* _SELECTED EXTRACT_:
┌──

As I think I’ve mentioned before, my ability to walk was constrained last year by a back injury. It’s much better now and I’m headed to New York City next week, a trip I skipped for a year because not being able to roam around in the City is inconceivable. It’s the ultimate pedestrian paradise, city wise.
I stay in the West Village near the Highline and the walking path along the Hudson, both wonderful walkways with no cars, just throngs of international tourists. During the waning Covid times I was there and experienced these favorite routes empty of crowds, just one more advantage of being a walker.
This year I’m looking forward to walking the new timber bridge connecting the Moynihan Train Hall to the Highline. It means I can walk most of the way to my friend’s place above the traffic in a green belt with interesting views everywhere. Can’t wait.
My other writing platform, Medium, just announced a slate of changes to their Partner Program, which is the way writers get paid, based on read time. The changes are designed to encourage more thoughtful writing and reward pieces that go further in depth.

└──

* _Collected data_:
┌──

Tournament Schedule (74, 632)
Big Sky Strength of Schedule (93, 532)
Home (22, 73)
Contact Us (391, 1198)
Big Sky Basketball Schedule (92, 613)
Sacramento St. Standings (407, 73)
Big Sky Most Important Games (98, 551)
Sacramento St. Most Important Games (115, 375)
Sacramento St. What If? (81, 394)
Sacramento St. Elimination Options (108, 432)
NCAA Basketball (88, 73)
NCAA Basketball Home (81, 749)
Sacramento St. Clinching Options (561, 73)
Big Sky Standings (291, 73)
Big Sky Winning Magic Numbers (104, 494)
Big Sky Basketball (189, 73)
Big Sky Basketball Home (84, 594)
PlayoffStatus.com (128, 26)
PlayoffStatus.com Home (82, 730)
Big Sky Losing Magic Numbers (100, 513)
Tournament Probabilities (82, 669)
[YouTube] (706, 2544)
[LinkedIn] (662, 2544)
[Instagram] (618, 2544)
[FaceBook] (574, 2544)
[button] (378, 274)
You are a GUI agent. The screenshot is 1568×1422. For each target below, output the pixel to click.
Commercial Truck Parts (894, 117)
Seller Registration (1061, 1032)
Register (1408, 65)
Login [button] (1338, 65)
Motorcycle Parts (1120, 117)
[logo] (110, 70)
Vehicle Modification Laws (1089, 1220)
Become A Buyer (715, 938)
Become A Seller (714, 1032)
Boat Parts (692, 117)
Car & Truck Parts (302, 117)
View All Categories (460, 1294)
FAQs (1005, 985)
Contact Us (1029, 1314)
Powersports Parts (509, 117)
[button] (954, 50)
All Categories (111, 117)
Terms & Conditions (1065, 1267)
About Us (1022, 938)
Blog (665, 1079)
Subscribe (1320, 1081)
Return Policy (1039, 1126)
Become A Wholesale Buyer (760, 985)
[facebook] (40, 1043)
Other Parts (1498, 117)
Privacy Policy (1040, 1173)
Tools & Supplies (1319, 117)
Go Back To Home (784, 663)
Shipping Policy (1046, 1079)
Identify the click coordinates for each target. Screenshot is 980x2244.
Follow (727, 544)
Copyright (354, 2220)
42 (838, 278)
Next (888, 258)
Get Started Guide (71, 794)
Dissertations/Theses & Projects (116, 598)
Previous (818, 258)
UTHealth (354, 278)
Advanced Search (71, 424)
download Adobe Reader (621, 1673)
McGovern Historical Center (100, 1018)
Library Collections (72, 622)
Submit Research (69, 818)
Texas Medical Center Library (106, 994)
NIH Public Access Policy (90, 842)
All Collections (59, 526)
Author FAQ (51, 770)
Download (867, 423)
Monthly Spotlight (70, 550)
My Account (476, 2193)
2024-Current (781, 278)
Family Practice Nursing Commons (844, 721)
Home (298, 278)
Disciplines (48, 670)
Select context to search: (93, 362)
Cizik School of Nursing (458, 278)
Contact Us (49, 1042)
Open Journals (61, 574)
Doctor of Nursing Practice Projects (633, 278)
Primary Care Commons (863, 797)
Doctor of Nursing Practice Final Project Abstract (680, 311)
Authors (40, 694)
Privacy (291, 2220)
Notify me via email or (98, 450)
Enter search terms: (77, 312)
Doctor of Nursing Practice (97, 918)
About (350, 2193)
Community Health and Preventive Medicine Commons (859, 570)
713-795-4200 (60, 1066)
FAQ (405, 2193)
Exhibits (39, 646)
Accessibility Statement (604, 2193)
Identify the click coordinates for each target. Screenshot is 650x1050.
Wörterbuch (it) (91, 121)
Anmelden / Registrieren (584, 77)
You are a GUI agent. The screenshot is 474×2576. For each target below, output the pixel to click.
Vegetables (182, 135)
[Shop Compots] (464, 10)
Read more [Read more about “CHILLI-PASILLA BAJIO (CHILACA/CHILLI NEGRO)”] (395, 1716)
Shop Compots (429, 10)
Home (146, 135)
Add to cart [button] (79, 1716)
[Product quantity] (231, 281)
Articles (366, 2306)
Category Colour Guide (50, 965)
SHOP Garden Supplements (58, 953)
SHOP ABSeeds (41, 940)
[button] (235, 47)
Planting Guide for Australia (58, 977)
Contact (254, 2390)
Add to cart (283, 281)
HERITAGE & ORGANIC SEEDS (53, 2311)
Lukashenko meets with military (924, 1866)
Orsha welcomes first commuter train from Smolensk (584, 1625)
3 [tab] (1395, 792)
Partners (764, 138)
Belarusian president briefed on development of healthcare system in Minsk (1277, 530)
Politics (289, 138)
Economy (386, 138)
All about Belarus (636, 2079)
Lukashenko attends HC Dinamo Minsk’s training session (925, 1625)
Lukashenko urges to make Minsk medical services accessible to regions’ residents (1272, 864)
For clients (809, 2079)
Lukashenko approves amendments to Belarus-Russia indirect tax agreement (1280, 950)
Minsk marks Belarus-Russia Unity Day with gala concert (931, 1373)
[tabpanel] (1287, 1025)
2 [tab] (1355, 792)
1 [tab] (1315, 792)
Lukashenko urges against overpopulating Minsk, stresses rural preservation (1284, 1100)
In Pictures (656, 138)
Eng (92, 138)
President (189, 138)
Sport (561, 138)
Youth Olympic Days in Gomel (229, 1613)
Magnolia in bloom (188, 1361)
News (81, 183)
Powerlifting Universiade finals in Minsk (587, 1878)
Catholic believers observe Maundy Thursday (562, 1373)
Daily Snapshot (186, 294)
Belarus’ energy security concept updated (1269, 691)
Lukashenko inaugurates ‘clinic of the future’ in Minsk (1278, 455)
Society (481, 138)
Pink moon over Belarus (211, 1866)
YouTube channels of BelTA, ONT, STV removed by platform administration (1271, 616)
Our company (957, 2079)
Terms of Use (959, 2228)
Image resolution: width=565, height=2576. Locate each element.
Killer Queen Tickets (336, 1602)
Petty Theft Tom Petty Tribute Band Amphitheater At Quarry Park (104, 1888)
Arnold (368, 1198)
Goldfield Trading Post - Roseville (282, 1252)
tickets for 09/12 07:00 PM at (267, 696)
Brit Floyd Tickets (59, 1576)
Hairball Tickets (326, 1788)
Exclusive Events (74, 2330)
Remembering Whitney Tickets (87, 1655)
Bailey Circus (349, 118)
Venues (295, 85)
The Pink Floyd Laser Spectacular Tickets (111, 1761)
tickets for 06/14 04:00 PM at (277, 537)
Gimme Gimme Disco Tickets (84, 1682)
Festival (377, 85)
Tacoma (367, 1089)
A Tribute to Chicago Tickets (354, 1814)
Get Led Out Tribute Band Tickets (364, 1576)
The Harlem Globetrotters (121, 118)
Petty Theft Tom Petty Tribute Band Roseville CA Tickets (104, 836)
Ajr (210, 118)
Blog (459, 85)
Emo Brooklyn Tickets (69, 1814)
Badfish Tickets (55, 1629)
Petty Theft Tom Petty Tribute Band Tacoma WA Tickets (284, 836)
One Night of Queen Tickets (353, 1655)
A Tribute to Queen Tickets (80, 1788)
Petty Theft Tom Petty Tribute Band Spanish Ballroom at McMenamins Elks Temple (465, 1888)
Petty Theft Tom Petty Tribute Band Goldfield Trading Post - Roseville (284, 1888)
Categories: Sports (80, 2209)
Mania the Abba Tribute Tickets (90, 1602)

└──

* _COMPLETE THE FOLLOWING_:
[a] Quote the passage from the text about walking in New York City that begins with the words containing "As I think I’ve" and ends with "paradise, city wise.".
[b] According to the text about walking in New York City, what does the new timber bridge connect?
The rows have no connection to the text about walking in New York City.

* _TASK-BY-TASK RESULTS_:
[a]
As I think I’ve mentioned before, my ability to walk was constrained last year by a back injury. It’s much better now and I’m headed to New York City next week, a trip I skipped for a year because not being able to roam around in the City is inconceivable. It’s the ultimate pedestrian paradise, city wise.

[b] It connects the Moynihan Train Hall to the Highline.